En 2023, sous les lumières éclatantes de l’Expo City Dubai, près de 200 nations ont adopté un accord destiné à transformer radicalement la relation du monde à l’énergie.
L’accord conclu lors du sommet COP28 sur le climat promettait de tripler la capacité électrique d’énergie renouvelable à au moins 11 000 gigawatts (GW) d’ici 2030, et de doubler le rythme des améliorations de l’efficacité énergétique, passant de 2% à 4%. Pris ensemble, ces deux engagements ont le potentiel d’entraîner une nouvelle économie mondiale plus propre et plus intelligente.
Des recherches suggèrent que le monde est sur la bonne voie pour atteindre l’objectif lié à l’énergie renouvelable, avec un taux de croissance annuel avoisinant les 30% entre 2023 et 2025. Ce n’est pas le cas de l’efficacité énergétique, dont la croissance est tombée à 1% en 2024, mais qui a depuis remonté à 1,8%, selon les estimations de l’Agence internationale de l’énergie (AIE).
L’AIE attribue cette performance décevante à plusieurs facteurs : une forte croissance de la demande d’énergie dans l’industrie, des écarts politiques, un accès croissant à des climatiseurs inefficaces, et une augmentation générale de la demande d’énergie que les renouvelables n’ont pas pu satisfaire.

La demande mondiale d’électricité devrait croître de 3,8% en 2027, contre 3% en 2025. Selon les chercheurs, cette demande est principalement portée par les industries lourdes – acier, chimie, ciment – qui utilisent encore massivement les combustibles fossiles pour alimenter leurs usines à forte intensité énergétique.

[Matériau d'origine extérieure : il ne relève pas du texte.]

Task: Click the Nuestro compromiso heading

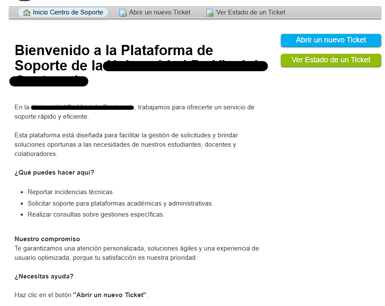Action: (x=47, y=239)
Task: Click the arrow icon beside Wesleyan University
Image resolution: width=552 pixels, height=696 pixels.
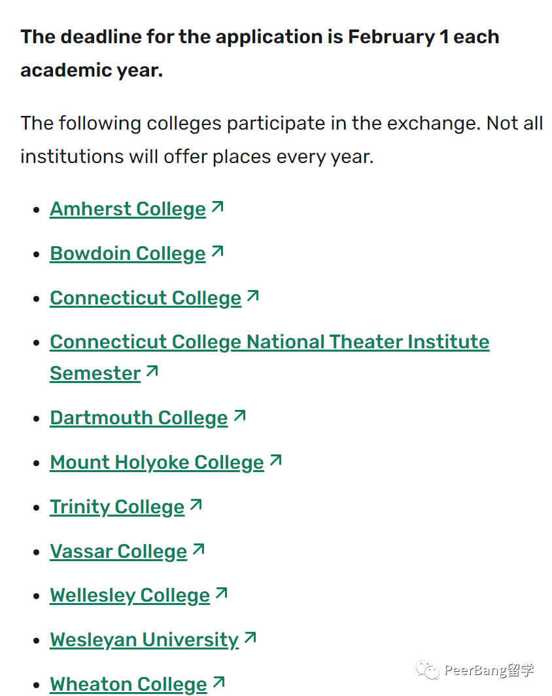Action: 250,638
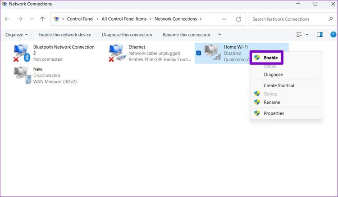Open the address bar history dropdown
338x197 pixels.
224,19
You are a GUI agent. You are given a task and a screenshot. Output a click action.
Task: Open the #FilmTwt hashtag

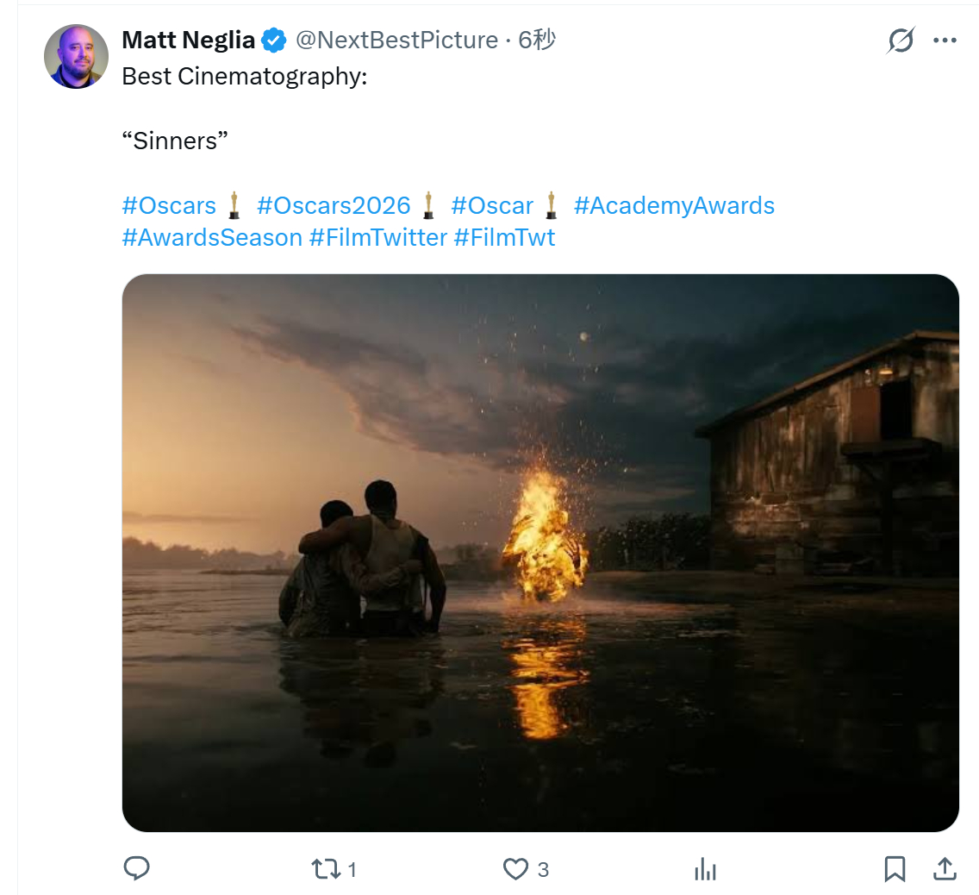pos(504,237)
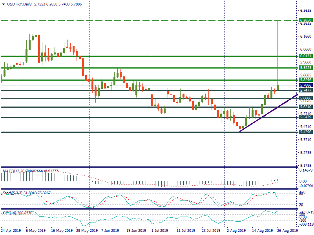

De plus, la croissance explosive de l’intelligence artificielle a entraîné le développement de nouveaux centres de données nécessitant d’énormes quantités d’électricité. Dans des scénarios prudents, les centres de données pourraient doubler leur consommation d’électricité d’ici 2030, et ceux dédiés aux besoins de l’IA pourraient connaître une augmentation annuelle d’environ 30% sur la même période. Plus ces tendances se poursuivent, plus le coût de la transition vers des technologies plus propres et plus efficaces sera élevé.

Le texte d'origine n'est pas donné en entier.